Nevertheless, they haven't played a more challenging game all season than the game they are about to play Saturday night. And this is where the handful of men in their clubhouse who have known the meaning of these one-win-away moments have to make sure the young guys around them don't get overwhelmed by the magnitude of what they have a chance to do.

"All you can stress is the importance of winning every inning," said their assistant hitting coach, Eric Hinske, a man who played in the postseason for four teams and won World Series titles in Boston and New York. "The good teams I've been on, guys like Jason Varitek and Derek Jeter talked about winning every inning, getting to the next pitch. And that's what you do. You've got to simplify things. You can't look at the grand scheme of everything. You've got to stay in the moment."

Ross, who won a World Series in Boston, keeps showering the young guys around him with almost that same mantra -- that this is no time to let your mind wander farther than the field you're playing on.

Asked what advice he gives the phenoms in his clubhouse, he replied: "Don't even think about the World Series. You've got Clayton Kershaw on the docket for Saturday. And he's going to be as locked in as anybody. He's one of the best in the game. So we'll celebrate once we go [to the Series]. But you've got to focus on the game.
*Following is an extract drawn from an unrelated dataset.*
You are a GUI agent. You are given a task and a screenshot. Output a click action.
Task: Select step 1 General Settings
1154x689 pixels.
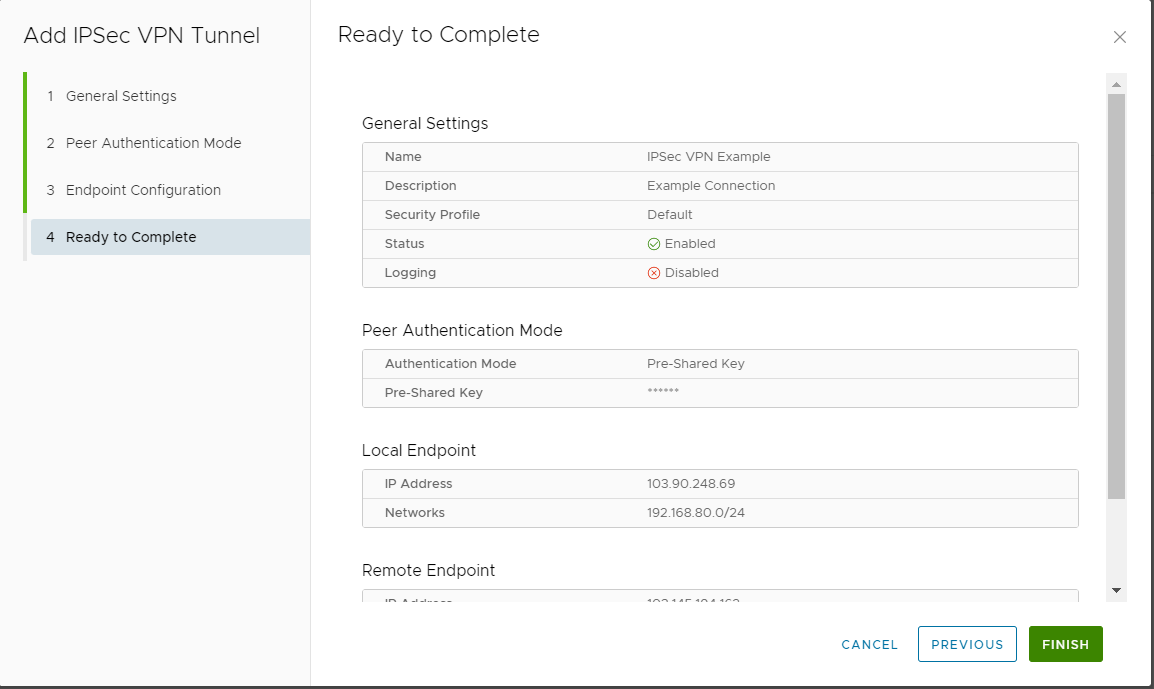(120, 96)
You start looking at the big picture and you'll get lost, and it'll swallow you up, and it will be gone before you know it."

Ha. Tell it to the 42,000 people who will charge into Wrigley Field on Saturday night. They too have waited a lifetime to witness a game like this. But they don't need Eric Hinske or David Ross to tell them these dreams are never guaranteed to come true.

"It's the best challenge in all of baseball. It's the Holy Grail of championships, right? You win a World Series in Chicago, I mean, that's the tops right now. I just think as a competitor, you want to be on the biggest stage -- unless you're scared. Maybe if you're scared, you don't want to be. But we don't have any dudes in here who are scared."
David Ross on the Cubs' World Series quest

Then again, you know the best part about history? You can rewrite it. And you know how close this team is to doing that?

One win away.

"We're trying to write our own story," Hinske said. "And this is us -- the 2016 Cubs. We've been together for eight months now. But we've got to win Saturday."

Four of the 25 players who will wear their uniform Saturday night have won a World Series: Ross, Jon Lester, John Lackey and Zobrist. But when Zobrist was asked if he'd ever shown his teammates what that World Series ring he won last year in Kansas City looks like, he shook his head.

"It's something that I'll show friends and family," he said. "And it's something that I'll wear in the offseason, and probably when I'm done with my career. But for now, we're keeping these fingers free."